文字サイズ

北海道大学 情報科学研究科 メディアダイナミクス研究室 Laboratory of Media Dynamics

メディアダイナミクス研究室とは


マルチメディア技術を駆使して知識獲得のプロセスを探る

大学院情報科学研究科(工学部情報エレクトロニクス学科) 教授 長谷山 美紀

専門分野: 画像・映像処理,音声処理,音楽処理,知識創出
研究のキーワード:画像復元、画像認識、映像意味理解、画像・映像検索、音楽検索

出身高校:札幌南高校 最終学歴:北海道大学博士課程

何を目指しているのですか?

画像や映像を人間のように理解する次世代のマルチメディアシステムの実現を目指しています。高速インターネット網が拡大し、大容量蓄積メディアが普及した現在、私たちの周りには画像映像等のディジタルデータが溢れています。このようなデータは、世界中で益々増加することが予想され、2020年には、35ゼタバイト(ゼタバイトは、1021バイト)のデータが生み出されると言われています。このデータがどれほどの量であるかを想像して頂くために、全てのデータをDVDに保存して積み上げたと仮定すると、火星までの距離の半分にもなります。そして、実は、すでに地球上で我々人間が生み出しているデータの総量が、世界で利用可能なストレージ(ハードディスクやUSBメモリ等のデータを記録して保存する装置)の総量を上回っていることが報告されています。つまり、大量のデータの中に大切な情報が含まれていても保存されることなく捨てられてしまっているのです。私たちの大切な情報を保存するために、必要な情報を自動で探し出す科学技術が必要です。私が目指している『画像や映像を人間のように理解するシステムの実現』も、そのような科学技術の創出のために行っています。

どんなことが実現されているのですか?

『画像や映像を人間のように理解するシステム』を実現するためには、人間の視覚特性や聴覚特性を基盤とした認識手法や映像に含まれる音楽音声信号の解析、さらには復元手法や次世代符号化方式等、様々な手法を構築する必要があります(図1および図2に実現の例を示します)。また、このような手法の構築と並行して、人間が外界から得る画像や映像、音声等あらゆる信号から、どのようにして知識を得るかを解明する必要があります。そこで、マルチメディア信号処理の研究の立場から人間の知識獲得のプロセスを解明しています。

図1 画像認識の例 (顔画像認識)

図2 画像復元の例 (鳥の背景に存在する領域を推定した結果)

例えば、5年前に開発した画像検索システム(図3および図4)は、人間がどのようにして望む画像を手に入れるかを考えたものです。一般の画像検索システムは、キーワードを入力して検索しますが、このシステムは、そのようなキーワードを必要としません。システムは予め各画像にその特徴を表す数字のタグを自動で付与し、ユーザが検索を始めると、画像同士が「コミュニケーション」しているかのように動き出します。画像に付与された数字のタグに基づき、類似しているものは近くに、異なるものは遠くに配置されて行きます。動いている大量の画像に人間が向き合うことで、自分自身に内在する知識や記憶が呼び覚まされて、今まで気づかなかった画像の関連性に気づき、本当に欲しい画像を手に入れることができます。

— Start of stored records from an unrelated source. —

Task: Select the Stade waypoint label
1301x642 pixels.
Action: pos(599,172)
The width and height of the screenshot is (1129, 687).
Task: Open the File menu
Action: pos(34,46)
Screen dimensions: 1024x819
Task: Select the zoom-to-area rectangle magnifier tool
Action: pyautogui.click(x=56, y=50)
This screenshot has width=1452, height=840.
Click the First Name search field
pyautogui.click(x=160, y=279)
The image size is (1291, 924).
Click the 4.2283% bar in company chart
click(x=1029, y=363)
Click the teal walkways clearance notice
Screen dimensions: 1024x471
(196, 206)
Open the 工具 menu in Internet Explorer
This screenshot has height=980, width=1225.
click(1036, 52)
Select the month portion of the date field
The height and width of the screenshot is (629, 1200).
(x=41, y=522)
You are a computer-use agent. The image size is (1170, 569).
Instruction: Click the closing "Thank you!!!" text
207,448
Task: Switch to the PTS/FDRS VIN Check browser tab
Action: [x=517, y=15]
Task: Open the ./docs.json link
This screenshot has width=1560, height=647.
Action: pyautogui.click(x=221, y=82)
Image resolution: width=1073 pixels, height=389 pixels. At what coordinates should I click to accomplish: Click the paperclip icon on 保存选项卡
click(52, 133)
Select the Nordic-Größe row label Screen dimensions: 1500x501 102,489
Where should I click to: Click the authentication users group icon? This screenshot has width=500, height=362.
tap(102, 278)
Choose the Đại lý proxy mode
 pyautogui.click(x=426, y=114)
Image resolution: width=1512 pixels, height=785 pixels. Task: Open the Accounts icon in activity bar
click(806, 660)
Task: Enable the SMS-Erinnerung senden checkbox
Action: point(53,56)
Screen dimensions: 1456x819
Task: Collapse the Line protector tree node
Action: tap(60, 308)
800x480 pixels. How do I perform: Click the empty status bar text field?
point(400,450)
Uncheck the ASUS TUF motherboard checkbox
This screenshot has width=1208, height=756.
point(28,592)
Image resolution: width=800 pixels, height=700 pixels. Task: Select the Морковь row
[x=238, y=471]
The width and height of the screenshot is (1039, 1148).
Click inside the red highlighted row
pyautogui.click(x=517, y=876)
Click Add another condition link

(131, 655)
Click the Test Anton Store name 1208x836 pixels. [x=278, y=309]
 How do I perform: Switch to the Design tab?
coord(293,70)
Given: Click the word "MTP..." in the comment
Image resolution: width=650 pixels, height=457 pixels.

図3 連想型画像検索システム (Image Vortex)

図4 俯瞰型画像検索システム
画像検索システムImage Vortexは実用化され、
Image Cruiserとして利用されています(http://imagecruiser.jp/)。

また、画像だけでなく、映像についてもキーワードを使わず感覚的に探せる連想型映像検索エンジン (図5)を開発し、音楽、静止画像、映像を個人の好みに合わせて自在に入手できる異種メディア横断型検索エンジンも開発しました(図6)。これまでできなかった、画像から音楽を探したり、逆に音楽から画像を探したり、さらには、自分自身に似ているユーザや全く好みが違っている他のユーザからもネットワークを通して自動で推薦を受けることができます。人間は新しい発見をする時に感動や喜びを覚えます。近い将来、画像や映像、音楽等の世界中のあらゆる情報から、予想外の発見ができる検索システムが生まれ、皆さんの生活を豊かにしてくれると考えています。

図5 連想型映像検索エンジン (Video Vortex)

図6 異種メディア横断型検索エンジン (Tri-Media Vortex)

研究者としての喜びは何ですか?

私が行っている、知識獲得のプロセスを分析する研究は、言い換えると、人間にどのようにすれば「気づき」や「きっかけ」を与えることができるかを探究していることになります。得られた知見で多くの人を支援できれば、社会の生産性向上につながると考えています。知的に探究し、学問の発展に貢献するのはもちろんですが、それが生活や産業に活かされ、社会に貢献することが、私たち研究者にとって大きな励みになります。自分自身で生み出した研究成果が皆さんの生活を豊かにするために役立つことが私たち研究者の喜びです。